染付や色絵の焼物として知られる有田の地で、一貫して広口の磁器の張りのある豊かなフォルムを追求し続け、漆黒の天目釉に鉄砂、銀砂、青、翠などで条線文様を施したモダンなデザインで、花器を中心に新境地を展開した有田焼の代表的作家として知られています。
中でも漆黒の天目を得意としており、息子の青木清高も青磁を得意とする陶芸家として活躍している事から「黒と青の対比」などと呼ばれています。

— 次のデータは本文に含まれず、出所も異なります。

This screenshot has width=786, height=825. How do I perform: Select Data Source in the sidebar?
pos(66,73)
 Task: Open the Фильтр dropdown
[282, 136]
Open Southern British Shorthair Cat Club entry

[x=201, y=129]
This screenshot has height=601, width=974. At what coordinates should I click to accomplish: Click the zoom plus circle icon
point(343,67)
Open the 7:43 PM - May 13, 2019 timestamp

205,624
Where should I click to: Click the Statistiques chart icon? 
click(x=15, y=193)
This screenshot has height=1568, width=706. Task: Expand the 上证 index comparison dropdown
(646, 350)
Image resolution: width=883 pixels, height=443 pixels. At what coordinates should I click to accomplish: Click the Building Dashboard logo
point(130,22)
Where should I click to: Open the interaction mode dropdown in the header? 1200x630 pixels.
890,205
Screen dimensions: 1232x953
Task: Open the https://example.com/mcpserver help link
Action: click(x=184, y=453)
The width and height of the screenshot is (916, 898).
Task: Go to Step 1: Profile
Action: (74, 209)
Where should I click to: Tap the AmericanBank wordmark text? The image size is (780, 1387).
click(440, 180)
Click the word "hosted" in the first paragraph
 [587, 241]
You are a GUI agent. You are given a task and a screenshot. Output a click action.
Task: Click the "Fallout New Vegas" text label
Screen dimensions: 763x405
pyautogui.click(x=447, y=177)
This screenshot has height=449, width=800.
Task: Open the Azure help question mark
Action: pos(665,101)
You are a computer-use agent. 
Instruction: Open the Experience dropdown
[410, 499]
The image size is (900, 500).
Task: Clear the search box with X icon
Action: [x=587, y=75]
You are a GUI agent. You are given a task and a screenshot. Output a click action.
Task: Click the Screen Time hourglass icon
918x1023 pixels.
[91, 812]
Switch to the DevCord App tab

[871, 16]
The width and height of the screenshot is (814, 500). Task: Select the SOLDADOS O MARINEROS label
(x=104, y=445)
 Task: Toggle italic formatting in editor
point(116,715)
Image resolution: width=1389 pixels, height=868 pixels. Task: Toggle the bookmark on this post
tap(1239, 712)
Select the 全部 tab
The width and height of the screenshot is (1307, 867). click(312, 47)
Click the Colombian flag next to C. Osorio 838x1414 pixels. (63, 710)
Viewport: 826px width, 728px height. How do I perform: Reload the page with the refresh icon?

数多くの受賞をはじめ、日本芸術院会員、日展常務理事、日本現代工芸美術家協会常任顧問・審査員、現代工芸九州会会長、佐賀県陶芸協会顧問、佐賀大学美術科客員教授など数々の役職を歴任しており、日本の現代陶芸に大きく寄与した人物とされています。
青木龍山の家は16世紀後半から続く窯元で、祖父・青木甚一の時に廃藩後に青木甚一の弟・栄次郎と共に国内外向けの日用品から貿易用の美術品まで手掛ける青木兄弟商会を立ち上げ、神戸に貿易を主とした支店も作るほど手広く商売を行っていました。
そのため、青木龍山も分家の長として会社経営に参加していましたが会社は倒産となり、この事がきっかけでデザイナーを目指していた青木龍山は個人作家としての道を歩むようになりました。
会社が他の人の手に渡ってからは高校の美術教師として働き、帰郷してから本格的に作陶生活を始めました。
天目の技法に新しい可能性を開拓しようと「陶心一如」の精神で作陶を続け、染付にも新しい技術を導入して数々の賞を受賞していきます。
輝かしい功績を残した青木龍山ですが、生涯弟子をとる事はなく、最後まで妻と二人三脚で作陶を続けました。